### What you are asked to do:
Here are some entries. Repeat all of them exactly.

*** Material to process Section Begins ***

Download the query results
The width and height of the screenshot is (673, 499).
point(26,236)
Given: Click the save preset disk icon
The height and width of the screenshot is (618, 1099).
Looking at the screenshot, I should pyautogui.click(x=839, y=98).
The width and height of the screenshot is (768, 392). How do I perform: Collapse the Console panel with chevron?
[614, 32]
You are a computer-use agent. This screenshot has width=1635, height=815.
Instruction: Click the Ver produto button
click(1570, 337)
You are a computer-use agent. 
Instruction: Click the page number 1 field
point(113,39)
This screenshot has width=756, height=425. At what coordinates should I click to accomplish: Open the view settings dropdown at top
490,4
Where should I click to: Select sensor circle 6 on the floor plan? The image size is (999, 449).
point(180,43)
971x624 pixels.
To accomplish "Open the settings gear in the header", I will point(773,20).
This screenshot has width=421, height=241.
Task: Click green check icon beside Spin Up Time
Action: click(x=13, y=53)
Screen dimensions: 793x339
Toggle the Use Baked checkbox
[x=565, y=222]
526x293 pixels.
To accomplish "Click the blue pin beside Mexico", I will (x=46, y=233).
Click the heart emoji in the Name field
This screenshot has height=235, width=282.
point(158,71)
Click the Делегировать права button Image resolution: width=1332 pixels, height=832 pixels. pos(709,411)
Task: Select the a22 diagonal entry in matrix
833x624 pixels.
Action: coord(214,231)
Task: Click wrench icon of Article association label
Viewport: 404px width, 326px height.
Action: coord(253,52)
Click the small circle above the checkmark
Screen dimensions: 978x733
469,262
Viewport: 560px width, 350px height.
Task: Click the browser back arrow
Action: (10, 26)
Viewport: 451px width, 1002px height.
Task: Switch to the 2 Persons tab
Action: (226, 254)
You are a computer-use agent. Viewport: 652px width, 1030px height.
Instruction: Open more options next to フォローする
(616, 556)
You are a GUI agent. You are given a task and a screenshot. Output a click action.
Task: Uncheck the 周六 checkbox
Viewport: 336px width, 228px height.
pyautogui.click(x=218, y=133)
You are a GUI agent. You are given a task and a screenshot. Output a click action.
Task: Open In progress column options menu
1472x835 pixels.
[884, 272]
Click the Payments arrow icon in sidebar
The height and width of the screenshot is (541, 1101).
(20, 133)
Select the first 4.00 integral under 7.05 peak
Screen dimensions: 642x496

*** Material to process Section Ends ***

### Output of the task:
Download the query results
The width and height of the screenshot is (673, 499).
point(26,236)
Given: Click the save preset disk icon
The height and width of the screenshot is (618, 1099).
Looking at the screenshot, I should pyautogui.click(x=839, y=98).
The width and height of the screenshot is (768, 392). How do I perform: Collapse the Console panel with chevron?
[614, 32]
You are a computer-use agent. This screenshot has width=1635, height=815.
Instruction: Click the Ver produto button
click(1570, 337)
You are a computer-use agent. 
Instruction: Click the page number 1 field
point(113,39)
This screenshot has width=756, height=425. At what coordinates should I click to accomplish: Open the view settings dropdown at top
490,4
Where should I click to: Select sensor circle 6 on the floor plan? The image size is (999, 449).
point(180,43)
971x624 pixels.
To accomplish "Open the settings gear in the header", I will point(773,20).
This screenshot has width=421, height=241.
Task: Click green check icon beside Spin Up Time
Action: click(x=13, y=53)
Screen dimensions: 793x339
Toggle the Use Baked checkbox
[x=565, y=222]
526x293 pixels.
To accomplish "Click the blue pin beside Mexico", I will (x=46, y=233).
Click the heart emoji in the Name field
This screenshot has height=235, width=282.
point(158,71)
Click the Делегировать права button Image resolution: width=1332 pixels, height=832 pixels. pos(709,411)
Task: Select the a22 diagonal entry in matrix
833x624 pixels.
Action: coord(214,231)
Task: Click wrench icon of Article association label
Viewport: 404px width, 326px height.
Action: coord(253,52)
Click the small circle above the checkmark
Screen dimensions: 978x733
469,262
Viewport: 560px width, 350px height.
Task: Click the browser back arrow
Action: (10, 26)
Viewport: 451px width, 1002px height.
Task: Switch to the 2 Persons tab
Action: (226, 254)
You are a computer-use agent. Viewport: 652px width, 1030px height.
Instruction: Open more options next to フォローする
(616, 556)
You are a GUI agent. You are given a task and a screenshot. Output a click action.
Task: Uncheck the 周六 checkbox
Viewport: 336px width, 228px height.
pyautogui.click(x=218, y=133)
You are a GUI agent. You are given a task and a screenshot. Output a click action.
Task: Open In progress column options menu
1472x835 pixels.
[884, 272]
Click the Payments arrow icon in sidebar
The height and width of the screenshot is (541, 1101).
(20, 133)
Select the first 4.00 integral under 7.05 peak
Screen dimensions: 642x496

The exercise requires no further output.